Quand l'IA sélectionne les candidats, la CNIL rappelle quelques limites
Face au nombre exponentiel de candidatures pour un même poste, les recruteurs·ses se tournent de plus en plus vers l'intelligence artificielle. La sélection automatisée des candidatures les plus pertinentes est l’une des garanties de cette technologie. Dans ce cadre, jusqu'où ces professionnel·les peuvent-ils déléguer leurs responsabilités ?
Sous quelles conditions les algorithmes de sélection peuvent-ils être utilisés ?
Si le nombre de solutions RH destinées au recrutement augmente chaque année, les logiciels n'abritent pas tous des algorithmes de sélection. Pour savoir si c'est une IA qui prend la décision d'éliminer un·e candidat·e, il faut s'entendre sur la notion d'une décision entièrement automatisée : par le biais de traitements algorithmiques, aucune intervention humaine n’intervient dans le processus... au point où le·la responsable de traitement n’est pas en mesure de justifier les motifs de la décision proposée.
Au moment où une entreprise fait appel à un logiciel incluant une IA triant les candidatures, elle doit justifier son usage auprès de la CNIL (Commission nationale de l'informatique et des libertés) par un nombre de candidatures exceptionnellement élevées sur un seul poste. Pour cela, l'entreprise a pour obligation de fournir à l'organisme public une analyse de l'impact relatif à la protection des données (AIPD). D'après le guide de la CNIL sur la protection de données en matière de recrutement, les éditeurs de logiciels ont l’obligation d’expliquer clairement son fonctionnement et ses limites, donnant ainsi aux recruteurs·ses la liberté de s’assurer de la pertinence du logiciel.

Il faut noter que la récolte de données personnelles se fait lors de la première phase de sélection. Lors de la recherche de candidat·es, l'entreprise a l'interdiction de leur réclamer des données personnelles financières (RIB), papiers d'identité (carte d'identité, de séjour, passeport) ou carte vitale. Ce n'est qu'une fois la promesse d'embauche réalisée que l'employeur peut réclamer ces informations pour formaliser le contrat.
Qui est responsable de vos données ?
Pour départager la responsabilité, la CNIL désigne comme responsable du traitement l’organisme ou la personne chargée de définir les finalités et les moyens de ce traitement. Si une agence de recrutement répond simplement au cahier des charges de ses entreprises clientes, alors elle ne peut être tenue responsable du traitement des données. En revanche, si elle participe à la définition du processus (avec un tri des candidatures, ou la mise en place d’un système d’évaluation), l’agence sera responsable. Toutefois, au moment où l’agence transmet les données personnelles à l’entreprise pour qu’elle poursuive le processus, la société cliente en devient responsable.
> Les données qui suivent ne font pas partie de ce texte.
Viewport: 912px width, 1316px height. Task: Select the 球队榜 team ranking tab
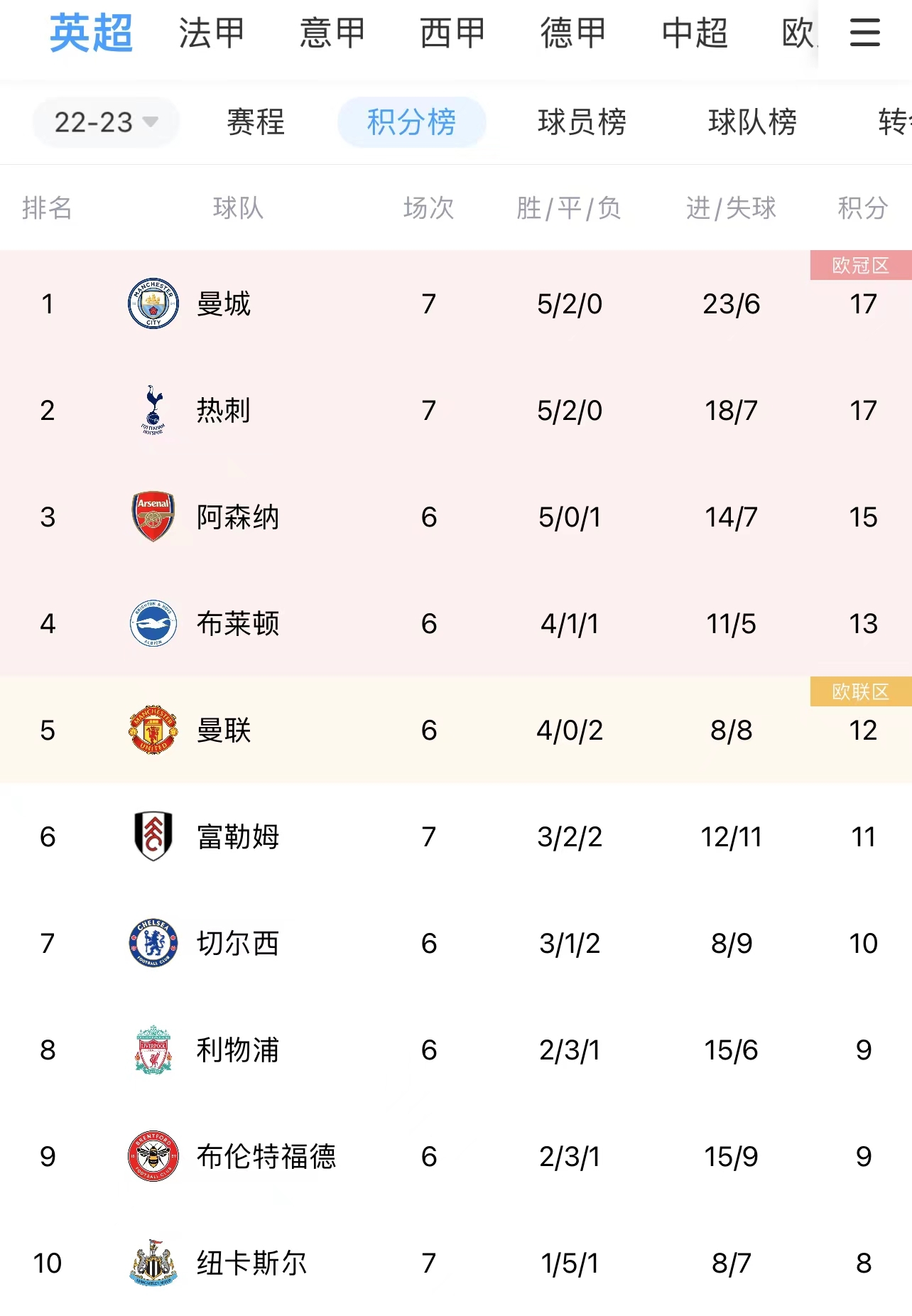(753, 122)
Concernant les logiciels de tri, d’évaluation et de sélection utilisés, la responsabilité revient aux recruteurs·ses. D'après la CNIL, les chargé·es de recrutement doivent ainsi s’assurer que :
- les données implémentées dans le système de gestion soient pertinentes et permettent d'entraîner l’algorithme de façon éthique,
- les choix de la pré-sélection ne soient pas fondées sur des critères discriminatoires tels que l’âge, le genre, la couleur de peau...
- Les outils d’évaluation, comme ceux qui permettent de déterminer les micro-expressions et la personnalité du candidat, soient scientifiquement validés.
Ne peuvent pas être considérées comme possédant un lien direct et nécessaire avec la finalité de recrutement (...) des techniques prétendant déduire certaines qualités de candidats à partir de leurs traits de visage (psychomorphologie), de leur signe astrologique, de leur date de naissance (numérologie), et autres méthodes dont la validité scientifique est contestée dans le monde académique
CNIL, Guide de recrutement : Les fondamentaux en matière de protection des données personnelles (page 61)
Protéger les données personnelles pour éviter les dérives technologiques
Partant du principe qu'une intelligence artificielle a besoin d'être nourrie par un panel conséquent de candidatures pour être efficace (et réellement sélectionner les talents), elle n'a pas à être utilisée pour des postes attirant peu de candidat·es. A ce titre, la responsabilité des recruteurs·ses peut poser question, dans la mesure où leur métier réclame désormais des compétences en informatique assez solides. En effet, comprendre comment fonctionne un algorithme et une IA devrait petit à petit s'inscrire lors de leur cursus universitaire ou en formation continue .
Un apprentissage désormais indispensable, d'autant plus que de faux positifs en matière de présélection peuvent entraver les chances des participant·es : le programme peut présenter un·e candidat·e qui, selon lui, répond aux attentes du·de la recruteur·se... sauf que ce n'est pas le cas.